Warnzeichen einer höhergradigen Retinopathie können sein:
- plötzliche Verschlechterung des Sehens (Visus-Verlust)
- Schwierigkeiten beim Lesen bis zum Verlust der Lese-Fähigkeit
- Störungen des Farbsinns
- verschwommenes Sehen
- “Rußregen” vor dem Auge (bei Einblutungen in den Glaskörper oder Ablösung der Netzhaut)
- verzerrtes Sehen
Die Retinopathie behandeln
Um eine Retinopathie zu behandeln, muss man unterscheiden zwischen allgemeinen Maßnahmen und spezifischen Therapien. Zu den allgemeinen Maßnahmen gehören u. a.:
- Stabilisieren des Glukose-Stoffwechsels mit nicht zu schnellem Senken der chronisch erhöhten Glukosewerte, denn dies könnte sogar zu einer Verschlechterung der Retinopathie führen,
- Normalisieren der Blutdruckwerte, ggf. medikamentös,
- nicht rauchen,
- Behandeln einer Störung des Fettstoffwechsels, vor allem eines erhöhten LDL-Cholesterins
Spezifische Therapie der Retinopathie
Bei der proliferativen diabetischen Retinopathie, also mit Neubildung von Blutgefäßen, und der diabetischen Makulopathie ist die Laser-Fotokoagulation der Gold-Standard. Aber auch die Injektion von Wachstumsfaktor-Hemmern (Hemmer des Vascular endothelial growth factor, VEGF-Hemmer) hat sich bewährt. Die Injektionen werden von spezialisierten Augenärztinnen und -ärzten in oft mehreren Sitzungen direkt in das Auge durchgeführt.
Bei drohender Ablösung der Netzhaut, weil neue Gefäße auf den Glaskörper gewachsen sind, ist auch das Entfernen des Glaskörpers (Vitrektomie) möglich. So kann ggf. die Netzhaut wieder an die sie ernährende Aderhaut angelegt werden.

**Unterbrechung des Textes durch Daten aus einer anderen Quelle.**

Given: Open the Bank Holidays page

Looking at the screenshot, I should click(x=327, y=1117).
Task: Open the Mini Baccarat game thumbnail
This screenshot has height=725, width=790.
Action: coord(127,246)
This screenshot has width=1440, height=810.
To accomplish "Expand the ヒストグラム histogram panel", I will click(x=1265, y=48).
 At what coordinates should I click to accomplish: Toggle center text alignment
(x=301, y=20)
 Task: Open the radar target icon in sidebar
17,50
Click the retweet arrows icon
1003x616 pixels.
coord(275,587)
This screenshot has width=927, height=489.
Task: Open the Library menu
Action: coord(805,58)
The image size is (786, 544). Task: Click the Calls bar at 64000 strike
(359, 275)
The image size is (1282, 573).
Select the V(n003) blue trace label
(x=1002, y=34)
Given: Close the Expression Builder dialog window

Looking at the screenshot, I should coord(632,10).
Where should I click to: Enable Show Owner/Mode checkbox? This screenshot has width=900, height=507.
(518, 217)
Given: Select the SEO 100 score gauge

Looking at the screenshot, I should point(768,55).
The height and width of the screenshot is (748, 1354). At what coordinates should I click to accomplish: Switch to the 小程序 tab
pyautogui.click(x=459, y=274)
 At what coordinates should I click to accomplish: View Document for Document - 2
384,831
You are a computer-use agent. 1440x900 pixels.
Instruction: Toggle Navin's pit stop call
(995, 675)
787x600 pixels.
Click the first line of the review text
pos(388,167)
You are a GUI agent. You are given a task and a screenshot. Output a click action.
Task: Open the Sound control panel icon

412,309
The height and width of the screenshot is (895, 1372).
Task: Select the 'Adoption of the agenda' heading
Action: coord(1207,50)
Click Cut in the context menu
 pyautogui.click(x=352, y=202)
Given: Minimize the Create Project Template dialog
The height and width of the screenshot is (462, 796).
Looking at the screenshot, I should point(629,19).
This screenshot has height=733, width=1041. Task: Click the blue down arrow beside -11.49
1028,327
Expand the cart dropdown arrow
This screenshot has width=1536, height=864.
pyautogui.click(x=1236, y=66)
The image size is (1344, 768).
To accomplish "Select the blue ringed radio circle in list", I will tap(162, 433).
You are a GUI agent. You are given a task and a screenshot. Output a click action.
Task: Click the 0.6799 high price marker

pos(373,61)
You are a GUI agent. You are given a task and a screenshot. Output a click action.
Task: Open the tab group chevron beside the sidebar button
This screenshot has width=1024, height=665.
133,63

Weitere Veränderungen am Auge
Weitere Veränderungen an den Augen durch Diabetes können sein:
- a) Veränderungen der Hornhaut (Cornea)
Die Hornhaut trägt entscheidend zur Brechkraft des Lichts am Auge bei. Durch eine Nervenschädigung (Neuropathie) durch den Diabetes kann es zu Störungen des Empfindens auf der Hornhaut kommen, wodurch z. B. kleine Defekte der Hornhaut nicht gemerkt werden. Auch eine verzögerte Heilung von Defekten der Hornhaut kann entstehen. - b) Veränderungen der Linse
Die Linse trägt über die Änderung der Brechkraft zur “Akkommodation” (natürliche Fähigkeit der Linse, die Brechkraft anzupassen, um nahe und fernere Gegenstände scharf zu sehen) bei. Hohe Blutzuckerwerte können zu Veränderungen des Wassergehalts der Linse mit Beeinträchtigung des Sehens führen. Diese Beeinträchtigung kann sich aber bei Normalisierung der Blutzuckerwerte zurückbilden.
Zusammenfassung
Durch einen Diabetes bedingte Schäden am Auge hängen maßgeblich von der Situation des Glukose-Stoffwechsels ab. Das rechtzeitige Erkennen solcher Schäden ist entscheidend für eine eventuell noch rechtzeitige Therapie. Deshalb sollten die Empfehlungen der Augenärztinnen und -ärzte ernst genommen werden. Denn Veränderungen am Auge machen sich oft sehr spät, manchmal zu spät bemerkbar. Die empfohlenen Vorsorge-Untersuchungen sollten deshalb von Menschen mit Diabetes wahrgenommen werden.